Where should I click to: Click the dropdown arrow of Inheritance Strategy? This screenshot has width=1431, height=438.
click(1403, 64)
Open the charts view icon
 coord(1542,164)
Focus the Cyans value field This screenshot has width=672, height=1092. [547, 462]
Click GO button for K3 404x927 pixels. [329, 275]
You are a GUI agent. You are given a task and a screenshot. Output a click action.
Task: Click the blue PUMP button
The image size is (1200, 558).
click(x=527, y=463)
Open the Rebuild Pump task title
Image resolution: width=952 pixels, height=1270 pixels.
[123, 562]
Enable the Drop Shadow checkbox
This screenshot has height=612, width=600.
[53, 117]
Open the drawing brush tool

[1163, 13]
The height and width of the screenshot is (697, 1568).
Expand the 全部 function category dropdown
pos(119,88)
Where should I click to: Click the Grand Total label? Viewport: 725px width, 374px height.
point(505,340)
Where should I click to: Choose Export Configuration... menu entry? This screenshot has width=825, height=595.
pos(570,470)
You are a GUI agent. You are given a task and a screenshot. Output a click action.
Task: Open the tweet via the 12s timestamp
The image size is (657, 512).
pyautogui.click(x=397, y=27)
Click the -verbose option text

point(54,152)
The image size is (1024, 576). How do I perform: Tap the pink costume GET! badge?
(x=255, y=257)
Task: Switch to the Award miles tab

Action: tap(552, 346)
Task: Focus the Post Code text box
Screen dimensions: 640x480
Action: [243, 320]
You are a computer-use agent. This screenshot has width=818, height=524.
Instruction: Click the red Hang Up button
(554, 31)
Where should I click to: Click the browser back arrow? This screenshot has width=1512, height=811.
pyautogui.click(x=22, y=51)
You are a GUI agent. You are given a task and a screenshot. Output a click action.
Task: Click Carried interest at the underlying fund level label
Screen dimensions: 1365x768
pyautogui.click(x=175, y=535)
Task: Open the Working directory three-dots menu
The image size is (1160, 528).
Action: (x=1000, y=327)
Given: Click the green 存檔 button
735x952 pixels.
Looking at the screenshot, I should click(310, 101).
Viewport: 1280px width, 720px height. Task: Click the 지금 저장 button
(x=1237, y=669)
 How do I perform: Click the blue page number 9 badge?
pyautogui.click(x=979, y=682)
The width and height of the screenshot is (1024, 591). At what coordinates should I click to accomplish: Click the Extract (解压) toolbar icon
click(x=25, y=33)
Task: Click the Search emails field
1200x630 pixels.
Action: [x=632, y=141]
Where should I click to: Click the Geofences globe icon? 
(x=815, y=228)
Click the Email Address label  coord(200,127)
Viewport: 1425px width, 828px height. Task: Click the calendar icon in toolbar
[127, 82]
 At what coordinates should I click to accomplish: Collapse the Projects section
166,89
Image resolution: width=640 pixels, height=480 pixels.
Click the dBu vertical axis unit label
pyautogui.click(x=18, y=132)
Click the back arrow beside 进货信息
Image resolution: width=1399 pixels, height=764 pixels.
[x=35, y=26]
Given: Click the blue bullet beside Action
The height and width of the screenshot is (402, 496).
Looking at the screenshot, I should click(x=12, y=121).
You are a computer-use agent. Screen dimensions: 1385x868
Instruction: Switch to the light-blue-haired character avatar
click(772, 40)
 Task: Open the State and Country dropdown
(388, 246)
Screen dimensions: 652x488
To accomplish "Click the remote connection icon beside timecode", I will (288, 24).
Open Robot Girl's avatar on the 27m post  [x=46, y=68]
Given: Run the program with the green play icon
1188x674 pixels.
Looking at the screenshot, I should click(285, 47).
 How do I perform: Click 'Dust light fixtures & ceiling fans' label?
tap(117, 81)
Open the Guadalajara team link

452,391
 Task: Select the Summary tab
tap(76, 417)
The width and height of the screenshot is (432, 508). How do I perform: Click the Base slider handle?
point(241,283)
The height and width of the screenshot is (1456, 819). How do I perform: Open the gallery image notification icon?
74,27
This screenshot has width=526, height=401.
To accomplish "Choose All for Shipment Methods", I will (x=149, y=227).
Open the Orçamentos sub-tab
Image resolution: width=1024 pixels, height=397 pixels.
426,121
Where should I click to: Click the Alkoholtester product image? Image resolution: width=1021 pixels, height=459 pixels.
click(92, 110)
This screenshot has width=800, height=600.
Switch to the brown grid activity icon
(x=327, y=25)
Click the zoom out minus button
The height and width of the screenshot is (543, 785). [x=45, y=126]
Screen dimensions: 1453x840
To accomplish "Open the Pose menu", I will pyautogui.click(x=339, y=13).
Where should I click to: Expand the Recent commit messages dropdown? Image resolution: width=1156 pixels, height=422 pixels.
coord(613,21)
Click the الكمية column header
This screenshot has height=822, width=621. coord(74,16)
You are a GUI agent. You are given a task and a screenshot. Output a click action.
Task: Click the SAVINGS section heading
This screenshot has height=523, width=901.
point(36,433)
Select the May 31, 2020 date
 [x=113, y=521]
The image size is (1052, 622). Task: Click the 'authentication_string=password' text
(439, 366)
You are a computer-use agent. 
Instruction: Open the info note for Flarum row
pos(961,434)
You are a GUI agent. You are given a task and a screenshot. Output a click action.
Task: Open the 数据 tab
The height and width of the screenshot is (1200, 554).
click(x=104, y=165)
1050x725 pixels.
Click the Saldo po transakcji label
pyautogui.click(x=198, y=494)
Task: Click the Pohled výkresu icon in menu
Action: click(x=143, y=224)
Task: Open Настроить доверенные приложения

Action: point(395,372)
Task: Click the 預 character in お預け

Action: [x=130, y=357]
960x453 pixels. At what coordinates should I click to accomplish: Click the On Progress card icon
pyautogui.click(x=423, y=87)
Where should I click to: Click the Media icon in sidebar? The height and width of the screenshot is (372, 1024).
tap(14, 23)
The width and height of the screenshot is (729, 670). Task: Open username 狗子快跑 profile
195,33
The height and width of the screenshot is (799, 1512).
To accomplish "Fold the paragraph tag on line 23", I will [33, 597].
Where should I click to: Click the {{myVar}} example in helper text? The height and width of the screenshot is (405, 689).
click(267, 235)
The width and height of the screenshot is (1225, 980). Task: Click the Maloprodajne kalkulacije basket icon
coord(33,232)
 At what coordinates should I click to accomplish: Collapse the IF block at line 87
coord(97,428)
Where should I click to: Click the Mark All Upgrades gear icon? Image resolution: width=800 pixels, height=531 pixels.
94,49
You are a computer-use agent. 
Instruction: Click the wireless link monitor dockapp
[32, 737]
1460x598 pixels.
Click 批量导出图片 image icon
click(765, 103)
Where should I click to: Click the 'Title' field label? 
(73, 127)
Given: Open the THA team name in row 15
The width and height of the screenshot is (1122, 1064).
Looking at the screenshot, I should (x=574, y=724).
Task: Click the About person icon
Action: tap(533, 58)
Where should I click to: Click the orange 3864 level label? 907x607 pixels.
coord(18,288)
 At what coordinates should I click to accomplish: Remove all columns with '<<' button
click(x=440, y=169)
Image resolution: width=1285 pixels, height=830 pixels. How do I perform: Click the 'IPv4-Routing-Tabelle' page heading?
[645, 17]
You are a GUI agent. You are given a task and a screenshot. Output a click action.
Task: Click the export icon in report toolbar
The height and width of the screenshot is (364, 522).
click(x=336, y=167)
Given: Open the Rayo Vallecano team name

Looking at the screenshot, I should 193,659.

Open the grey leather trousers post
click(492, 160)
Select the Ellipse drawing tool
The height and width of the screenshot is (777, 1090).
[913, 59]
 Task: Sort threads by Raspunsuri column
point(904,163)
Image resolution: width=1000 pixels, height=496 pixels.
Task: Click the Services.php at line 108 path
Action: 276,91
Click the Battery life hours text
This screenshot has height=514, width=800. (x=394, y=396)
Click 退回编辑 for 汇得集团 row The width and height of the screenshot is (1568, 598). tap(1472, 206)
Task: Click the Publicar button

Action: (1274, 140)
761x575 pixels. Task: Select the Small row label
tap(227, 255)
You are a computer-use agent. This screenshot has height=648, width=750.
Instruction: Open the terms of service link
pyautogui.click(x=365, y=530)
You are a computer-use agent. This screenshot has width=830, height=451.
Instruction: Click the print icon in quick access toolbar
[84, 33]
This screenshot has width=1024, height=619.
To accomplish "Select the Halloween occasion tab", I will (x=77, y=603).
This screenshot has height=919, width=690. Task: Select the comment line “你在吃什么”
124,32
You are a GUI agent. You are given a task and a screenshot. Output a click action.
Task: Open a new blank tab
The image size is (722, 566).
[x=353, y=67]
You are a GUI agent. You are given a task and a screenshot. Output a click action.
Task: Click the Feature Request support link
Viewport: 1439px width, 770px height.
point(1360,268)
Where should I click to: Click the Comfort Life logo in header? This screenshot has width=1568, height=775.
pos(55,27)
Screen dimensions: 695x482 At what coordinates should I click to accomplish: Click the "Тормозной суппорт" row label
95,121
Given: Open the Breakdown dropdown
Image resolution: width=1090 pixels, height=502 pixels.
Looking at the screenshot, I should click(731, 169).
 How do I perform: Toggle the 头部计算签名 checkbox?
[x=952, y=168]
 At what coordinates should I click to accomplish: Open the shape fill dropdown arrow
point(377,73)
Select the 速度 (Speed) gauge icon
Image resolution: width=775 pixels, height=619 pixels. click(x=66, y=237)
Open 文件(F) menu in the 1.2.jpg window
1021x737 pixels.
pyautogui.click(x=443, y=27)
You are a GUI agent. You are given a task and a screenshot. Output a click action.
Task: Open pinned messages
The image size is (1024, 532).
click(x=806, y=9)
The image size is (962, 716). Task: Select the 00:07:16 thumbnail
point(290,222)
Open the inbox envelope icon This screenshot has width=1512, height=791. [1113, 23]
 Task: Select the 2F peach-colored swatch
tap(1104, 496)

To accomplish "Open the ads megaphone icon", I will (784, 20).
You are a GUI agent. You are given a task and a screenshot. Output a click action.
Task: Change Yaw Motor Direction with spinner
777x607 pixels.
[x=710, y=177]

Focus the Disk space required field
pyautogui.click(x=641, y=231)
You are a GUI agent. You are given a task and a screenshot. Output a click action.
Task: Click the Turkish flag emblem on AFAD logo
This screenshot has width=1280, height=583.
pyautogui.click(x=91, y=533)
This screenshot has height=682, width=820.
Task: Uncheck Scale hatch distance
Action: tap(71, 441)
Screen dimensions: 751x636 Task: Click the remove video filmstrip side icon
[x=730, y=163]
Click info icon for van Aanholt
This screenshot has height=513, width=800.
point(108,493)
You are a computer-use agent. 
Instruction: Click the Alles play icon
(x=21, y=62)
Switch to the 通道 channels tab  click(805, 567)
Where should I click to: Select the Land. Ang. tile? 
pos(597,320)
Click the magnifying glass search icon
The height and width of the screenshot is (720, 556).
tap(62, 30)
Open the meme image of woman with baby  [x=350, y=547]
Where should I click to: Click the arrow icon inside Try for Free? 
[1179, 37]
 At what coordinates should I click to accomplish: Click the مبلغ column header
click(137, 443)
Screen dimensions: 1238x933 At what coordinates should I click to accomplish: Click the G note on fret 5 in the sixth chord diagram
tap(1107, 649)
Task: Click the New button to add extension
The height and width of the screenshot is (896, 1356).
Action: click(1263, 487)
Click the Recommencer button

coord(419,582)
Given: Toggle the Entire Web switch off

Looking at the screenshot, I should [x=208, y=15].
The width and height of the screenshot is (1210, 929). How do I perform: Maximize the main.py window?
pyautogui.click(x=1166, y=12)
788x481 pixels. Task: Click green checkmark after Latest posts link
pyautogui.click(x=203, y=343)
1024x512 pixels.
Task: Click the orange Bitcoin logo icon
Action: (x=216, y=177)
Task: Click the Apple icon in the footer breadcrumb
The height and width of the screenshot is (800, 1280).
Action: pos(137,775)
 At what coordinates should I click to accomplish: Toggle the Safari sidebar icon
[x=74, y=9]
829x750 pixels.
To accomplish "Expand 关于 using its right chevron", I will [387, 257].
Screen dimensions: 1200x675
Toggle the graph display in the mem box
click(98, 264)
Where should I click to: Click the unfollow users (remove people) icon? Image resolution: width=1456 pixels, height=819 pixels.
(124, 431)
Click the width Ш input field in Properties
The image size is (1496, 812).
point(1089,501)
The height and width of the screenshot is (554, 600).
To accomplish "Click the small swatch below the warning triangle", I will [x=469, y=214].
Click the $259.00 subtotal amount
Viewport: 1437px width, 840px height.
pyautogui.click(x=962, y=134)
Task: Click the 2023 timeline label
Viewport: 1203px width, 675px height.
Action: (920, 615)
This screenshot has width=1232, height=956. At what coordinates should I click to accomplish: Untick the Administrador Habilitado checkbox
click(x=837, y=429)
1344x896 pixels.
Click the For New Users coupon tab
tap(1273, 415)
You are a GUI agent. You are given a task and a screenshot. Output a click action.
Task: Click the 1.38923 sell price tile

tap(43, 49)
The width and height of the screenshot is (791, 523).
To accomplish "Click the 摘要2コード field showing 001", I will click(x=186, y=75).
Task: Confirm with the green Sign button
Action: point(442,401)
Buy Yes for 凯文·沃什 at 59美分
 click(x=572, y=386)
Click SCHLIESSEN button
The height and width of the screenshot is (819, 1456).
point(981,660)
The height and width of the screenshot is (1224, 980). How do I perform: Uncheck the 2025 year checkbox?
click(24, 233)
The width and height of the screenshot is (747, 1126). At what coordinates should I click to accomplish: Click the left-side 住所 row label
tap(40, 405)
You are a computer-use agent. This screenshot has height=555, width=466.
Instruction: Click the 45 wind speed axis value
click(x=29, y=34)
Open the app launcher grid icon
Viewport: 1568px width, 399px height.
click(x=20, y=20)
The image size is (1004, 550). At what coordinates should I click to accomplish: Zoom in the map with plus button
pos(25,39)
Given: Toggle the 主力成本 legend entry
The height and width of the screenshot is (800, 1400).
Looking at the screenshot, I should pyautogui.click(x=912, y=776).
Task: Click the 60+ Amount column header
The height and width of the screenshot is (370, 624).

[Assignment] Copy out, from the material above, each line where the word "beside" is present.

[Expected answer]
Click the back arrow beside 进货信息
Given: Click the blue bullet beside Action
To accomplish "Click the remote connection icon beside timecode", I will (288, 24).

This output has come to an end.